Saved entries
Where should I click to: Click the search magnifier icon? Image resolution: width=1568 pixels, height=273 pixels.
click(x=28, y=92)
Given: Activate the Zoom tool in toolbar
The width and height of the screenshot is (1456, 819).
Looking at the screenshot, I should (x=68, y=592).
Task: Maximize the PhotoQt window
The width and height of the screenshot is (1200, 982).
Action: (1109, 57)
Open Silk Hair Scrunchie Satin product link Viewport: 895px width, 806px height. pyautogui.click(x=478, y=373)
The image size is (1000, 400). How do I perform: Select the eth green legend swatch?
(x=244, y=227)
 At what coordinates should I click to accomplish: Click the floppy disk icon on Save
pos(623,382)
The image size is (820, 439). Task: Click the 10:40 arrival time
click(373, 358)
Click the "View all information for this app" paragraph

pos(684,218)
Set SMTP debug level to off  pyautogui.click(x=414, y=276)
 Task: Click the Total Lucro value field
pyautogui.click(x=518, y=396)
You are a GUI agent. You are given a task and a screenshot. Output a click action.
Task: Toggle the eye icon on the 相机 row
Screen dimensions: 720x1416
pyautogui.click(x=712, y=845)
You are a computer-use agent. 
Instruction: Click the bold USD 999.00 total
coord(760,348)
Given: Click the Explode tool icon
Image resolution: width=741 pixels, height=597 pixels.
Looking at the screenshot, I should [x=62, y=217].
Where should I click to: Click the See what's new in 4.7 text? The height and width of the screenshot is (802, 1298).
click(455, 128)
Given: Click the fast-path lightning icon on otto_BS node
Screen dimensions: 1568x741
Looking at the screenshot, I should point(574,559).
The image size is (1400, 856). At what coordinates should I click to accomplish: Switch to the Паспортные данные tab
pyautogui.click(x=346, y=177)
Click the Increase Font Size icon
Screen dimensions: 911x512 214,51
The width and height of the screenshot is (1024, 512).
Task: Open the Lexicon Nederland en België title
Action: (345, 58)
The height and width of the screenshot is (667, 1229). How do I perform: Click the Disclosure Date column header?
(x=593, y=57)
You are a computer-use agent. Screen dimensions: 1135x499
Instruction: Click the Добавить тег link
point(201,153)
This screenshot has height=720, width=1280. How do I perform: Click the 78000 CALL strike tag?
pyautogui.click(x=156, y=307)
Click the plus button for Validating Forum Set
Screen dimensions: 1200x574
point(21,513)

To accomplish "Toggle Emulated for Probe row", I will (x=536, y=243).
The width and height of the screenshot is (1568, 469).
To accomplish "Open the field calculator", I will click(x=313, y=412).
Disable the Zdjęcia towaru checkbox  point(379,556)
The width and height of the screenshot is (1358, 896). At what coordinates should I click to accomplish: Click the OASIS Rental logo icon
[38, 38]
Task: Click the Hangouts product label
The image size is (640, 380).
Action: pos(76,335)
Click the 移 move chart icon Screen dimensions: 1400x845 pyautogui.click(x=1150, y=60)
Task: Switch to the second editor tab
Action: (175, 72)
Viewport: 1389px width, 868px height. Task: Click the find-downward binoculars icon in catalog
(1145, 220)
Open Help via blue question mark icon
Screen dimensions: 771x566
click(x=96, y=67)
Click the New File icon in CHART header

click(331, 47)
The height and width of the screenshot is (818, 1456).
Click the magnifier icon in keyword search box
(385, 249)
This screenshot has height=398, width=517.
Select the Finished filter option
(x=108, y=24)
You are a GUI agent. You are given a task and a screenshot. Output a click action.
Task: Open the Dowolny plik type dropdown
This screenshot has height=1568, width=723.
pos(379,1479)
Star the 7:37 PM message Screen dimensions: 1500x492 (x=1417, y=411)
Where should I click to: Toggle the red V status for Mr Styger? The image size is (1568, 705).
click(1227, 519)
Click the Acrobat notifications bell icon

◆ GOAL OF THE EXERCISE: Taking the entries above, write out exactly each line from the one holding "Task: Click the Hangouts product label" to the one holding "Task: Open the Dowolny plik type dropdown", both included, and stop there.

◆ SOLVED PROBLEM:
Task: Click the Hangouts product label
The image size is (640, 380).
Action: pos(76,335)
Click the 移 move chart icon Screen dimensions: 1400x845 pyautogui.click(x=1150, y=60)
Task: Switch to the second editor tab
Action: (175, 72)
Viewport: 1389px width, 868px height. Task: Click the find-downward binoculars icon in catalog
(1145, 220)
Open Help via blue question mark icon
Screen dimensions: 771x566
click(x=96, y=67)
Click the New File icon in CHART header

click(331, 47)
The height and width of the screenshot is (818, 1456).
Click the magnifier icon in keyword search box
(385, 249)
This screenshot has height=398, width=517.
Select the Finished filter option
(x=108, y=24)
You are a GUI agent. You are given a task and a screenshot. Output a click action.
Task: Open the Dowolny plik type dropdown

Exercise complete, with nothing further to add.